The epitopic "fingerprint" of thyroid peroxidase-specific Fab isolated from a patient's thyroid gland by the combinatorial library approach resembles that of autoantibodies in the donor's serum
Article (Faculty180)
Jaume, J C; Guo, J; Kakinuma, A; Rapoport, B; McLachlan, S M
description
A new thyroid peroxidase (TPO)-specific Fab (KM1) was obtained from an immunoglobulin gene combinatorial library of patient KM containing L chain genes amplified with a single "promiscuous" V kappa oligonucleotide primer. The KM1 L chain is encoded by a mutated B3 gene (V kappa IV family). Another mutated B3 L chain had been identified previously in a TPO-specific Fab (WR1.223) isolated from a different patient (WR). In contrast to patient KM, the WR L chains were amplified with a panel of V kappa family-specific primers. Both KM1 and WR1.223 bind TPO with high affinity (approximately 1 x 10(-9) M) and interact with an epitope in the B domain of the TPO immunodominant region.
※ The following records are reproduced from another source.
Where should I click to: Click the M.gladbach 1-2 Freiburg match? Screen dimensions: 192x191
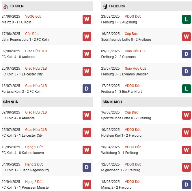tap(121, 170)
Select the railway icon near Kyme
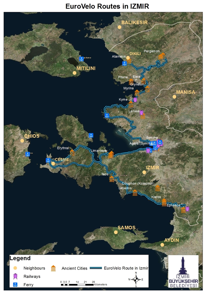The height and width of the screenshot is (293, 207). pyautogui.click(x=135, y=100)
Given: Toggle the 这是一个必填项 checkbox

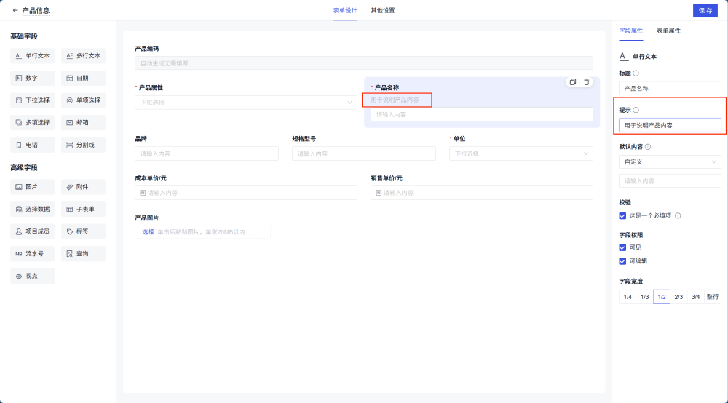Looking at the screenshot, I should pyautogui.click(x=622, y=215).
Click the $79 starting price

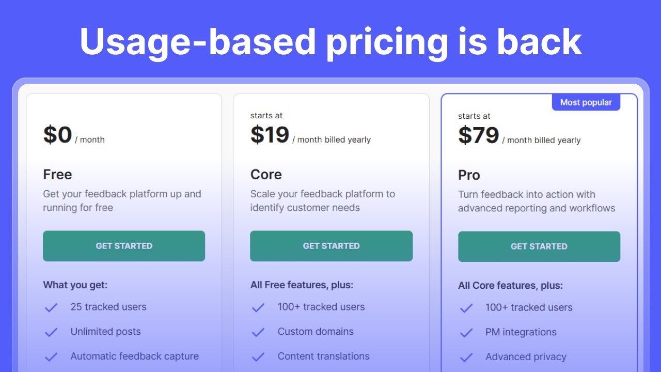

TPO-specific Fab previously isolated from a WR combinatorial library constructed with the promiscuous V kappa primer recognised the TPO A domain and none used a B3-like L chain. Remarkably, for both patients, Fab isolated from L chains generated with the promiscuous V kappa primer had epitopic profiles similar to autoantibodies in the donor's serum (KM-B domain; WR-A domain). Our data indicate that the promiscuous primer preferentially amplifies the dominant L chain present in vivo. However, to obtain a relatively rare Fab (such as the B domain Fab from WR), family-specific kappa primers are required. These findings provide insight into the relationship between TPO autoantibody gene usage, epitopic recognition, and the effectiveness of the combinatorial library approach.